Description of the task
The answer must consist of every line below that holds the word "panel".

[Dataset entries]
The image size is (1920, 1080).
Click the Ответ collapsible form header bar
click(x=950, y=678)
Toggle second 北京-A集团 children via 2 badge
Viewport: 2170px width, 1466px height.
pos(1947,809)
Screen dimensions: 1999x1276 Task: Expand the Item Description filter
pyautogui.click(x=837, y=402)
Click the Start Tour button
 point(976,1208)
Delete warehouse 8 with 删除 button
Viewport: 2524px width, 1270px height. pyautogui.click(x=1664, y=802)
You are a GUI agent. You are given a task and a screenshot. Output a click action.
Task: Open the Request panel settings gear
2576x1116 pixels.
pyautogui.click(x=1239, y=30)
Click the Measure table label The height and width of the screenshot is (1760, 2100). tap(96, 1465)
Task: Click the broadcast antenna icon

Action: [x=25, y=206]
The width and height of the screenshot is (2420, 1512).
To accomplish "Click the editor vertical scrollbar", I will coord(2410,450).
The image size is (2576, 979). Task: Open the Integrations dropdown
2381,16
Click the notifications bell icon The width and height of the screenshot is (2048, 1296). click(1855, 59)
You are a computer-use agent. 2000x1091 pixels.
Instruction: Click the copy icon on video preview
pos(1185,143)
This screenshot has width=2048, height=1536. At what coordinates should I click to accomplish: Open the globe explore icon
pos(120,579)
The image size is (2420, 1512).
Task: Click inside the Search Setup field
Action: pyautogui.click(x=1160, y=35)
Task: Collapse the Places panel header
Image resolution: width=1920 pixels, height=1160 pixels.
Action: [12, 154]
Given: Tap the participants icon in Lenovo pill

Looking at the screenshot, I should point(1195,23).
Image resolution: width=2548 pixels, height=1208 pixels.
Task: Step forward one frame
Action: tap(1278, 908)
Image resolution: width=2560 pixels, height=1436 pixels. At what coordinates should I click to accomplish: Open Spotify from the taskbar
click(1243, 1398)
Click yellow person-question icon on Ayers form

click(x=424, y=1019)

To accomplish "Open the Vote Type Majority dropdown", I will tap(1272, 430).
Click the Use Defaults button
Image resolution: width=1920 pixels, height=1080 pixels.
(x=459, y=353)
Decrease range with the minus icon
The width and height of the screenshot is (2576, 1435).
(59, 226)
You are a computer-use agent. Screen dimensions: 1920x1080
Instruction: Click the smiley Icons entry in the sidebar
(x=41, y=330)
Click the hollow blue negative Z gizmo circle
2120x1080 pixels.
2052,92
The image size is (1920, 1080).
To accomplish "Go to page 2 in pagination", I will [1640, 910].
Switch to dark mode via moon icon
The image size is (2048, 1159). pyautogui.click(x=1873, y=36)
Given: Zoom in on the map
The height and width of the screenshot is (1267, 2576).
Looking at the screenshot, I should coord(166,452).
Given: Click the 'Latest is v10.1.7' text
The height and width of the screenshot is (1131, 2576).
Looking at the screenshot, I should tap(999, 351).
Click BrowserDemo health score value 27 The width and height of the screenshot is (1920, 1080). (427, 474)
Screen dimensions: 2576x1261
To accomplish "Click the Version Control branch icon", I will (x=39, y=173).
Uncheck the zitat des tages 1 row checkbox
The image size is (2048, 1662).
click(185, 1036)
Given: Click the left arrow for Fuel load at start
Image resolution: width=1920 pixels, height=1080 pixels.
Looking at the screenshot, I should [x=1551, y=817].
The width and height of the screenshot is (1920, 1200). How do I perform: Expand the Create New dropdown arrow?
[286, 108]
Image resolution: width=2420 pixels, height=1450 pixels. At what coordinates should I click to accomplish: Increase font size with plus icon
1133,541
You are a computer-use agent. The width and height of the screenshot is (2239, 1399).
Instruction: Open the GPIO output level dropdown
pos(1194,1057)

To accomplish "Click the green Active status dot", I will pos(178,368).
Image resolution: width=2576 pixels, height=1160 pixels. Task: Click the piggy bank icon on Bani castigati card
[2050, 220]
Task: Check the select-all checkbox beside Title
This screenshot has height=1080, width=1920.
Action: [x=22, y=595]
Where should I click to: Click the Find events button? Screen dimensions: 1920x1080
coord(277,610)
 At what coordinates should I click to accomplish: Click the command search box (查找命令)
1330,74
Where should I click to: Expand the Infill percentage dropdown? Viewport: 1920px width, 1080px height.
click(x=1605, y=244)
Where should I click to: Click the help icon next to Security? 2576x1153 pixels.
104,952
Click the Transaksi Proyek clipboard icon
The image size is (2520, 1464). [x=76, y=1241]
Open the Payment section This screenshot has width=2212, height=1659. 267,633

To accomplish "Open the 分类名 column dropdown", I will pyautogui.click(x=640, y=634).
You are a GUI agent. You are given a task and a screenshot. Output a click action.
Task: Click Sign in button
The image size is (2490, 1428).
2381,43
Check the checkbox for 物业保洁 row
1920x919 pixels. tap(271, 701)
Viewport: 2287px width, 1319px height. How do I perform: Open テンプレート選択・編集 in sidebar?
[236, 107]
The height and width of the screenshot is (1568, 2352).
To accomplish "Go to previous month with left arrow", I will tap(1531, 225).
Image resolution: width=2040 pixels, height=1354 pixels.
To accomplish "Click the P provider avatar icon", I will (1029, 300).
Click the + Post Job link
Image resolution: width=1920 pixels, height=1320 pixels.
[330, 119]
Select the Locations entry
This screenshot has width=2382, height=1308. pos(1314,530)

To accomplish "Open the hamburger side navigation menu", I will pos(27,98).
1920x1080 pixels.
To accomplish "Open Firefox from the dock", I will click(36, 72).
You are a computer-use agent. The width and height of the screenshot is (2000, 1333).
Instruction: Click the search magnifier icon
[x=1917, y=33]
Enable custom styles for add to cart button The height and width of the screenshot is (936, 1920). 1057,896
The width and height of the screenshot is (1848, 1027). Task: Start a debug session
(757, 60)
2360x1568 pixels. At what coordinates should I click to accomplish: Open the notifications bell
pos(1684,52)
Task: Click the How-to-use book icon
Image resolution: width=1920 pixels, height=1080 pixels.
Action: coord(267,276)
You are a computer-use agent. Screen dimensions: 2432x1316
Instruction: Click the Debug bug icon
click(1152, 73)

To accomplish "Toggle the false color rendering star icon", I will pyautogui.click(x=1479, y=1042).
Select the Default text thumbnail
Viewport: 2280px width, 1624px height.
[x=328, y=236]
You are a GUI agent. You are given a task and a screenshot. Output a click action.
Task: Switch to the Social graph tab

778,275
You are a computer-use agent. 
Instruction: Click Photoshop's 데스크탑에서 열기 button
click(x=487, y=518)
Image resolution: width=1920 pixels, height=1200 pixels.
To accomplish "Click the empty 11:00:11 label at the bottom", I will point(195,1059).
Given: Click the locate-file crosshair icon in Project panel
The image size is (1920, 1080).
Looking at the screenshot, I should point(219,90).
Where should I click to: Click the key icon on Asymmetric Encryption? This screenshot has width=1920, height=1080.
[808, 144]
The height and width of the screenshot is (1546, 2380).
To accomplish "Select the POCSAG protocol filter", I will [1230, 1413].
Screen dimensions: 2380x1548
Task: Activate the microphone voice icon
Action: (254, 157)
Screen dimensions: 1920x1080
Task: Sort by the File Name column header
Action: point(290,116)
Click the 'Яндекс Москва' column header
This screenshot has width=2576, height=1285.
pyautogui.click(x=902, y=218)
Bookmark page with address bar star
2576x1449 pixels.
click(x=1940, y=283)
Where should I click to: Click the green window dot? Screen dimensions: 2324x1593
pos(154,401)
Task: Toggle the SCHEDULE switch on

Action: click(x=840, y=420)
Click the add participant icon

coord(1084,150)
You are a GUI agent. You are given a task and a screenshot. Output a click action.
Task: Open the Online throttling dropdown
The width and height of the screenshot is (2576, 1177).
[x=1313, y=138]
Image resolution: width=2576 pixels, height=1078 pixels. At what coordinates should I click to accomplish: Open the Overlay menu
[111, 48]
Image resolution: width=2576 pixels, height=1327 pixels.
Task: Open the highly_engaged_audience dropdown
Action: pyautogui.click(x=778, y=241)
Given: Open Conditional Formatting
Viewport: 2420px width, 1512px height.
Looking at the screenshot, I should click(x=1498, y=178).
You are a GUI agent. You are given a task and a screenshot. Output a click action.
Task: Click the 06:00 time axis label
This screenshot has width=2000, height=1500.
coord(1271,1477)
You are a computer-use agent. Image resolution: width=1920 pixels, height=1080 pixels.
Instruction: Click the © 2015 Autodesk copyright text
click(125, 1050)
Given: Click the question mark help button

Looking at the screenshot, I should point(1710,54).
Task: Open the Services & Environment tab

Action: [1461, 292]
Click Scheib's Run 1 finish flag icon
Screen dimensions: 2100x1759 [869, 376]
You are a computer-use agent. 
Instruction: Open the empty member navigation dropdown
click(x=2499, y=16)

Solution to this task
Task: Open the Request panel settings gear
Task: Collapse the Places panel header
Given: Click the locate-file crosshair icon in Project panel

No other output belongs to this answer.